WHAT YOU SHOULD DO: Transcribe the records without alteration, starting at the beginning and ending with the line that contains "tap(43, 303)".
⁂
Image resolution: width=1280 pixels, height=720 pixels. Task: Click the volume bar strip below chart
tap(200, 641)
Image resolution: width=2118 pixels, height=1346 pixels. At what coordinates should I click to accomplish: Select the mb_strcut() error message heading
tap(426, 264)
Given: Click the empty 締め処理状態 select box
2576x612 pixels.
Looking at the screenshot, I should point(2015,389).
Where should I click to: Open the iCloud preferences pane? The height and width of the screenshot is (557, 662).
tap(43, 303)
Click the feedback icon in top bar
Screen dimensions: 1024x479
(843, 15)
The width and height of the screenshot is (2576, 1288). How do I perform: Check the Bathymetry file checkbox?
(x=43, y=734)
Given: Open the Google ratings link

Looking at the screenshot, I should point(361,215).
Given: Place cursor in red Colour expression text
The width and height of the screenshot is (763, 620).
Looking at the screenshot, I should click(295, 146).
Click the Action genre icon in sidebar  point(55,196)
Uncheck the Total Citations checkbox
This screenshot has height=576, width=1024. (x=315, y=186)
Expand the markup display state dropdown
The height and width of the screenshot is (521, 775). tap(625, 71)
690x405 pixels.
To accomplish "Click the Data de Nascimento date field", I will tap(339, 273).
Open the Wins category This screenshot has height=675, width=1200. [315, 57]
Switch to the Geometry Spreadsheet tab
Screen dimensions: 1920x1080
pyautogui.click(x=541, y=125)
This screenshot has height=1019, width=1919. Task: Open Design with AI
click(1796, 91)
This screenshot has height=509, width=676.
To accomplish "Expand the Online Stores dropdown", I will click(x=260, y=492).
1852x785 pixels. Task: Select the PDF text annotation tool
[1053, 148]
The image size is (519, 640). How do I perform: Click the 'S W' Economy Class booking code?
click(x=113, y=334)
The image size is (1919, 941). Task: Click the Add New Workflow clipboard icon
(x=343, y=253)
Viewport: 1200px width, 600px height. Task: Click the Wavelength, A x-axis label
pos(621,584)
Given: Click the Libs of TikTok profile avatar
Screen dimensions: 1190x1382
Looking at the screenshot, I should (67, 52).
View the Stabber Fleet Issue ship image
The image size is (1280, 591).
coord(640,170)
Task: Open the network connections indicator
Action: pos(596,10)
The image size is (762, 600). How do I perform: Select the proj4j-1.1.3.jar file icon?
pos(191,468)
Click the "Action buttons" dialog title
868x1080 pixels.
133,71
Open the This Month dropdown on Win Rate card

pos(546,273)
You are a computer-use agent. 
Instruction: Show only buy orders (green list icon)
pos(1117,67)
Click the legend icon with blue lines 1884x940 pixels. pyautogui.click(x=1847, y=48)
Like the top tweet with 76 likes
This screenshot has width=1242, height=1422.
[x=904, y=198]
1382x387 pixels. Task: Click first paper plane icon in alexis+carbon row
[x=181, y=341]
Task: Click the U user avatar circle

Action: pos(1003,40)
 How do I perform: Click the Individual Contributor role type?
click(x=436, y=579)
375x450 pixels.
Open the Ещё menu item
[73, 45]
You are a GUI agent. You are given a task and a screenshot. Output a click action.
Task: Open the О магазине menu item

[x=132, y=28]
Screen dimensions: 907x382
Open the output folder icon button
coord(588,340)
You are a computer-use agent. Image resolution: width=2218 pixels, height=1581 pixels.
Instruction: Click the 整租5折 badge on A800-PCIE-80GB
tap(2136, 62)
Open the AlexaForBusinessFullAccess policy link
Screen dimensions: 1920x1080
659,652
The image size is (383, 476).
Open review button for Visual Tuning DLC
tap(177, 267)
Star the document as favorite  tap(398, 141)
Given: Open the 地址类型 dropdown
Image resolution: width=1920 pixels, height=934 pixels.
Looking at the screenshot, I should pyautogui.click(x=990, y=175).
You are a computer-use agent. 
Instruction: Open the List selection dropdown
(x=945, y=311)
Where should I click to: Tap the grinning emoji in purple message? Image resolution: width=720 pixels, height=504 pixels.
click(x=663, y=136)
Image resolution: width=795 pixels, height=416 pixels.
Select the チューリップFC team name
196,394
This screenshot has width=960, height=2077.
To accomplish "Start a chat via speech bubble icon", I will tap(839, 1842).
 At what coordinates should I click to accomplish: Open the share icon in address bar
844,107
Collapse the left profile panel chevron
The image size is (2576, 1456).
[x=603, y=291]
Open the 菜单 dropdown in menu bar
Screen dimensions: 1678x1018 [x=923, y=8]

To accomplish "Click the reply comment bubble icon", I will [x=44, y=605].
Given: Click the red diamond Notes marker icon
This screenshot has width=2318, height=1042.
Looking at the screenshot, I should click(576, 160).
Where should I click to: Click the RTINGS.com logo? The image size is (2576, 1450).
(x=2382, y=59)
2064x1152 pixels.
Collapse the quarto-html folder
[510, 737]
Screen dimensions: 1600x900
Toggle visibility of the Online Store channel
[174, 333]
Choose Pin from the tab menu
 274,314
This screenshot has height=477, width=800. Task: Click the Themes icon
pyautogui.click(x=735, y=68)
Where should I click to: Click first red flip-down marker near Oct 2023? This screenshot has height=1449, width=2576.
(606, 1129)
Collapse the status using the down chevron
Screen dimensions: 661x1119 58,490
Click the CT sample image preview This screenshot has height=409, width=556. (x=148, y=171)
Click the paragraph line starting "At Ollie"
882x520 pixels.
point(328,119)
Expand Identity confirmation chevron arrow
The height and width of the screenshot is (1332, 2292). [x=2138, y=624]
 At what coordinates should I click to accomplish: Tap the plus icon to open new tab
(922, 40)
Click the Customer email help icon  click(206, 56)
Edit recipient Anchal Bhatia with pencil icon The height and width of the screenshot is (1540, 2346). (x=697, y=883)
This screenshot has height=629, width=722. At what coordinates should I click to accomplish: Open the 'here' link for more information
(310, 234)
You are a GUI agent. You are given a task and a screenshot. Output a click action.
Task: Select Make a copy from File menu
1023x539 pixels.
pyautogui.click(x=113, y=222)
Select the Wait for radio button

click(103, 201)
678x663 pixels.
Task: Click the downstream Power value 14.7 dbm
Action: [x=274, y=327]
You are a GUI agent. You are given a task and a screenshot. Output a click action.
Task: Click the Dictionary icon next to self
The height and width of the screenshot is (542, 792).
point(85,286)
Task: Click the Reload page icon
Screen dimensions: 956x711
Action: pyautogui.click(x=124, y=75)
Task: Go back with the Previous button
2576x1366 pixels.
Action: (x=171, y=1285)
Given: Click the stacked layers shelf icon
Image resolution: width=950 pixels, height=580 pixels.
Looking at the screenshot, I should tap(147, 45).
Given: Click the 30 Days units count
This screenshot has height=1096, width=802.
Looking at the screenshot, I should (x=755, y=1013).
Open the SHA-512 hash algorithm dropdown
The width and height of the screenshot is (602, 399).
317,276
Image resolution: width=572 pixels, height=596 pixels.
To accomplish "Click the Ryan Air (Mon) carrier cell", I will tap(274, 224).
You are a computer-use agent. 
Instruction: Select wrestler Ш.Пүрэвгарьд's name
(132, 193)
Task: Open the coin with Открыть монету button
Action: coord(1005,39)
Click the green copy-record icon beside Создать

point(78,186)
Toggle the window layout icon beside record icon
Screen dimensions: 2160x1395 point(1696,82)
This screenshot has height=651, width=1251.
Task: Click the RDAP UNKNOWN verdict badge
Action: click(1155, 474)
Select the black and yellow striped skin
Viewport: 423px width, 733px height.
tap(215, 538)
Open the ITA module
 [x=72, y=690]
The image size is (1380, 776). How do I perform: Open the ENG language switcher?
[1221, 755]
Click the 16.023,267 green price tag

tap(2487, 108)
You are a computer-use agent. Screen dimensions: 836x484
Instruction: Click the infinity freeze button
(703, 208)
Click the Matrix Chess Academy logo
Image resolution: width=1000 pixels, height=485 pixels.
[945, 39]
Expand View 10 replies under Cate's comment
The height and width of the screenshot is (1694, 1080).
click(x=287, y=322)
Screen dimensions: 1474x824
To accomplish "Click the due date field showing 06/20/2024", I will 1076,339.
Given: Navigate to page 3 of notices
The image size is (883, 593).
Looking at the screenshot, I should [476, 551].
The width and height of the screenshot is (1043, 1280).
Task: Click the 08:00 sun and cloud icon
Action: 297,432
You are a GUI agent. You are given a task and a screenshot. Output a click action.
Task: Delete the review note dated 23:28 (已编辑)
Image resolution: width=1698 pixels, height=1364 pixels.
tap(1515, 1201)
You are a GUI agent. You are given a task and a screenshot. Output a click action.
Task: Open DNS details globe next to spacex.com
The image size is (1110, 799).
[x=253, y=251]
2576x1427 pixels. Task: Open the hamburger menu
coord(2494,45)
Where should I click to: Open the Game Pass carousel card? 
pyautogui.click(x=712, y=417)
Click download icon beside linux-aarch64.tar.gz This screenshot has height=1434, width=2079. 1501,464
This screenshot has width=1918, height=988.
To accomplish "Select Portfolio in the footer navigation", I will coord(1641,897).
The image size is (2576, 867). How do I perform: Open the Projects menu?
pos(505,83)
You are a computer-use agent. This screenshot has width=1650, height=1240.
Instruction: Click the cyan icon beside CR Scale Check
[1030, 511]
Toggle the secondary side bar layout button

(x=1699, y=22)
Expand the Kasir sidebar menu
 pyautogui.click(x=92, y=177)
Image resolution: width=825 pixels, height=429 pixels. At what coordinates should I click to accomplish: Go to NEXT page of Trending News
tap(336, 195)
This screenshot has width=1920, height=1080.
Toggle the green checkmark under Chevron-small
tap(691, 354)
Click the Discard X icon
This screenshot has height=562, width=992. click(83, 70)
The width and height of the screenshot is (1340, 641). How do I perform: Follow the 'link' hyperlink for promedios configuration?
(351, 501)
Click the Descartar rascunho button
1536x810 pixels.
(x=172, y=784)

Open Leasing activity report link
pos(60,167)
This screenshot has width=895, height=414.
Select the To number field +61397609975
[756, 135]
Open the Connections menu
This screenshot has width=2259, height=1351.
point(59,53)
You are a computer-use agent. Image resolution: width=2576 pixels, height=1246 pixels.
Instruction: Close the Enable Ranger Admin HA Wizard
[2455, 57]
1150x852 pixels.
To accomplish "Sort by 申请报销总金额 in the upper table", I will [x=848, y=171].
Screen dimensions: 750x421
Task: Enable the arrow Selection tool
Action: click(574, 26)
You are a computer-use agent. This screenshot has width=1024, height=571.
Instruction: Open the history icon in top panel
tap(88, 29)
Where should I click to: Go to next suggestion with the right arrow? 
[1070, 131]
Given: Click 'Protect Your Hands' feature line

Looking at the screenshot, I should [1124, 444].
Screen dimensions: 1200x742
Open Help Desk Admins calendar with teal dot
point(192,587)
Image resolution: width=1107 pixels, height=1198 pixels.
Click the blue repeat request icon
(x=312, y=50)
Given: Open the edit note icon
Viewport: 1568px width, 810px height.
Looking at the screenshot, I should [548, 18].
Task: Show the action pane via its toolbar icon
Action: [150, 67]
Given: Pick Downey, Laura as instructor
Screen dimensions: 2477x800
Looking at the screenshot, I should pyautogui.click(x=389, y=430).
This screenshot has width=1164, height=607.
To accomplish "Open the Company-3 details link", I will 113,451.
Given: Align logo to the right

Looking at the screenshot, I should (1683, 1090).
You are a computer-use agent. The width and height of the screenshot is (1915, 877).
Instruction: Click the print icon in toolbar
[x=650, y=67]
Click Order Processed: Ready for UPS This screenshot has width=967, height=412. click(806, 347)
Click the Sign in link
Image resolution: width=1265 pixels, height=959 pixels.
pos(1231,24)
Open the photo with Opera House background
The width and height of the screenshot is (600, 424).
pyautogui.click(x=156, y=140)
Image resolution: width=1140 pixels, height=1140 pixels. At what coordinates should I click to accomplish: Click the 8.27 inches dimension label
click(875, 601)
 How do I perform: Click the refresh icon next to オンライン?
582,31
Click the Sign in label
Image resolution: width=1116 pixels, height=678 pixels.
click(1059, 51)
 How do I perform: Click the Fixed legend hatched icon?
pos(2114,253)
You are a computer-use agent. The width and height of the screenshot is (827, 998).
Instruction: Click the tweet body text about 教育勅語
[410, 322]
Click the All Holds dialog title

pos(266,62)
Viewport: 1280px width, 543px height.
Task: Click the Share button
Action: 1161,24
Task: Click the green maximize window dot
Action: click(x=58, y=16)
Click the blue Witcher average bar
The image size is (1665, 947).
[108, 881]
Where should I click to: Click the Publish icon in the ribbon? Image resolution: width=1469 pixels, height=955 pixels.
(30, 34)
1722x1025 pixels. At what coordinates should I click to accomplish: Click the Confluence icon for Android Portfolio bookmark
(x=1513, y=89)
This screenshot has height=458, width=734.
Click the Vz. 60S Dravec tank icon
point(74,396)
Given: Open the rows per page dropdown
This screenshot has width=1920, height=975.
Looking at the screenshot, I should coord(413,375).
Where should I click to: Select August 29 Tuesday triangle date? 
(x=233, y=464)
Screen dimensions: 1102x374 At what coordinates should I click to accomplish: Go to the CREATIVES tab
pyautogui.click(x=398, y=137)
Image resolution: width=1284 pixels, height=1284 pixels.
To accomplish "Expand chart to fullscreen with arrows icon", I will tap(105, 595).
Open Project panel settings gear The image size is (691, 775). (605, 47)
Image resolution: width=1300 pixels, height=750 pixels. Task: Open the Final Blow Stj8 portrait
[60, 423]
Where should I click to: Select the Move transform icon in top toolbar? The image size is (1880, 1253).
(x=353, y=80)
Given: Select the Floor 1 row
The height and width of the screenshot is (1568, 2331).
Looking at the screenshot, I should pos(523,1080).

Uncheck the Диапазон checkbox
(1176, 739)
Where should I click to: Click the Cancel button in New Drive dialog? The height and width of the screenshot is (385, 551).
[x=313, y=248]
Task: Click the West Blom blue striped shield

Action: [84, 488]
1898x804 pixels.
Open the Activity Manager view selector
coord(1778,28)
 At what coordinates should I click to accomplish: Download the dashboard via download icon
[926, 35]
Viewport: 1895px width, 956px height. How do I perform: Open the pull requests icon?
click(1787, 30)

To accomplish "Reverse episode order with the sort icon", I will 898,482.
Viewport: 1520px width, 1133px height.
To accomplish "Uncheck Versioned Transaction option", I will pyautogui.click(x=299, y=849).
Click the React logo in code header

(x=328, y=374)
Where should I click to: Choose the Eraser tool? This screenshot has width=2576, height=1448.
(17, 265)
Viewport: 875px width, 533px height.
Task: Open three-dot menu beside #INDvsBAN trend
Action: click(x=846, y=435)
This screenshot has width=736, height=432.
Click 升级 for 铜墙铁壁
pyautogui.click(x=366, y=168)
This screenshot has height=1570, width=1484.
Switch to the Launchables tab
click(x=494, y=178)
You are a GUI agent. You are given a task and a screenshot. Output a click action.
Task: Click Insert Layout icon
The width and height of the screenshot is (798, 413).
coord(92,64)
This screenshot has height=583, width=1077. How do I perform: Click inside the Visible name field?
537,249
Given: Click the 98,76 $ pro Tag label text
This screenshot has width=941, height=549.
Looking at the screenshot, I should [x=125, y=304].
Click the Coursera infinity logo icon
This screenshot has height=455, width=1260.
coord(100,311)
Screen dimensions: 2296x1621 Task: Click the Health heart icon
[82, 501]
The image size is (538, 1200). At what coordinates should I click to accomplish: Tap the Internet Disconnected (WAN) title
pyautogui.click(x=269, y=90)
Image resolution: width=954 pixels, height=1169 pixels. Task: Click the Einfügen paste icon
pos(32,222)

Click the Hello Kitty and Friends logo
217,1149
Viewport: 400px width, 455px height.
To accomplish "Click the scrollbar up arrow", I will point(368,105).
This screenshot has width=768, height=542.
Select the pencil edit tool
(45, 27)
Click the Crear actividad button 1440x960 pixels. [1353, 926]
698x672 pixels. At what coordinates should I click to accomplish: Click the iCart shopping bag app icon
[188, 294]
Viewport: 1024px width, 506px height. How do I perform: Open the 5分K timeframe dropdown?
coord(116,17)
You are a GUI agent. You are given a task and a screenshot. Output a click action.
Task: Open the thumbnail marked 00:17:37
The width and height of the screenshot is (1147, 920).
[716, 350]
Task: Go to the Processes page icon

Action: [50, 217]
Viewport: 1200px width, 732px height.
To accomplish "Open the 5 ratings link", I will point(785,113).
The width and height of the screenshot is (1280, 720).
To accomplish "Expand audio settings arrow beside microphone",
⁂
SOLUTION FOR THIS TASK:
Image resolution: width=1280 pixels, height=720 pixels. Task: Click the volume bar strip below chart
tap(200, 641)
Image resolution: width=2118 pixels, height=1346 pixels. At what coordinates should I click to accomplish: Select the mb_strcut() error message heading
tap(426, 264)
Given: Click the empty 締め処理状態 select box
2576x612 pixels.
Looking at the screenshot, I should point(2015,389).
Where should I click to: Open the iCloud preferences pane? The height and width of the screenshot is (557, 662).
tap(43, 303)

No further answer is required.